# Why can't I get Swype beta to install?



## jova33 (Oct 19, 2011)

I downloaded the installer off the website, log in on that, and now it just hangs at choose a version of Swype to install.

Edit: swype issue. Has to do with updating to 4.2.1. It'll install fine on 4.2, but apparently it doesn't know which version to show for 4.2.1

Sent from my wireless telephonic device.


----------



## ezas (Sep 3, 2011)

I just tested and I see the same thing. If you have a backup you can restore Swype.

Sent from my Nexus 7 using RootzWiki


----------



## jova33 (Oct 19, 2011)

Yeah, this is all over the Swype forums. I didn't have a backup of it and I did a clean flash of a 4.2.1 ROM coming from a 4.1.2 ROM.
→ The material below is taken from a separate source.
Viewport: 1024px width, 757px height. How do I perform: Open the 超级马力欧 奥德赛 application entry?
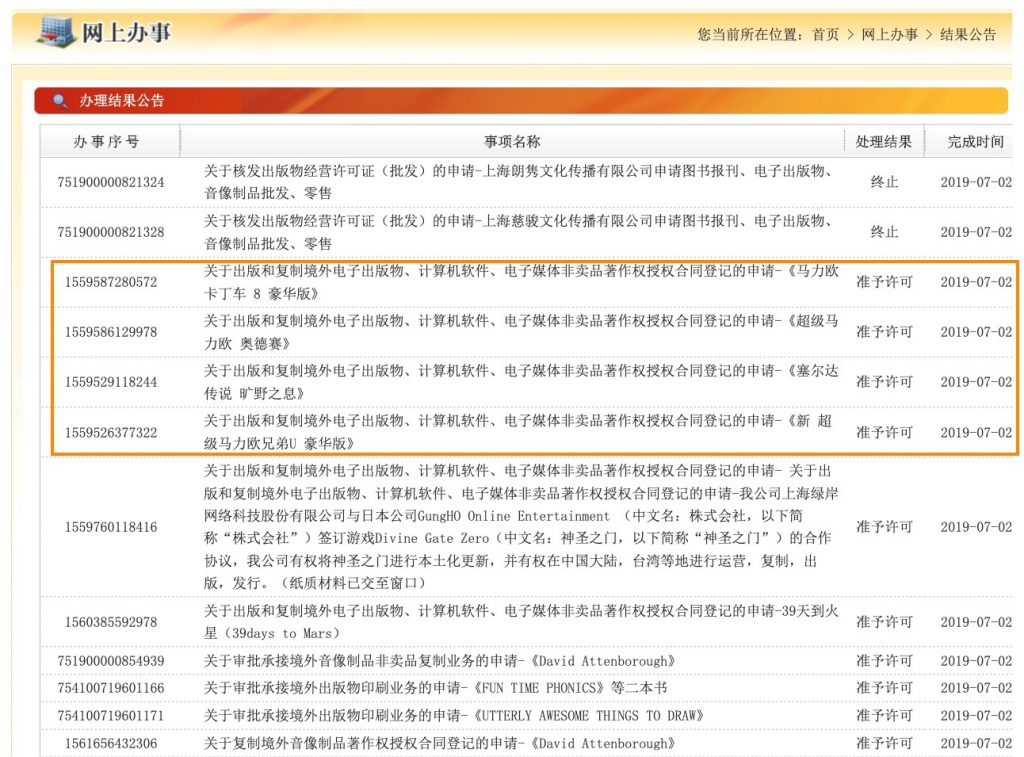pos(521,332)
Sent from my wireless telephonic device.


----------



## ezas (Sep 3, 2011)

What are they saying in the forums about an update?

Sent from my Nexus 7 using RootzWiki


----------



## jova33 (Oct 19, 2011)

When I checked in the Swype forums yesterday no one has an answer.

Sent from my wireless telephonic device.


----------



## junksecret (Jun 24, 2011)

ezas said:


> I just tested and I see the same thing. If you have a backup you can restore Swype.
> 
> Sent from my Nexus 7 using RootzWiki


I have the same problem but I restored 2 different swypes and both got me "Swype has stopped working" and no keyboard.


----------



## ezas (Sep 3, 2011)

junksecret said:


> I have the same problem but I restored 2 different swypes and both got me "Swype has stopped working" and no keyboard.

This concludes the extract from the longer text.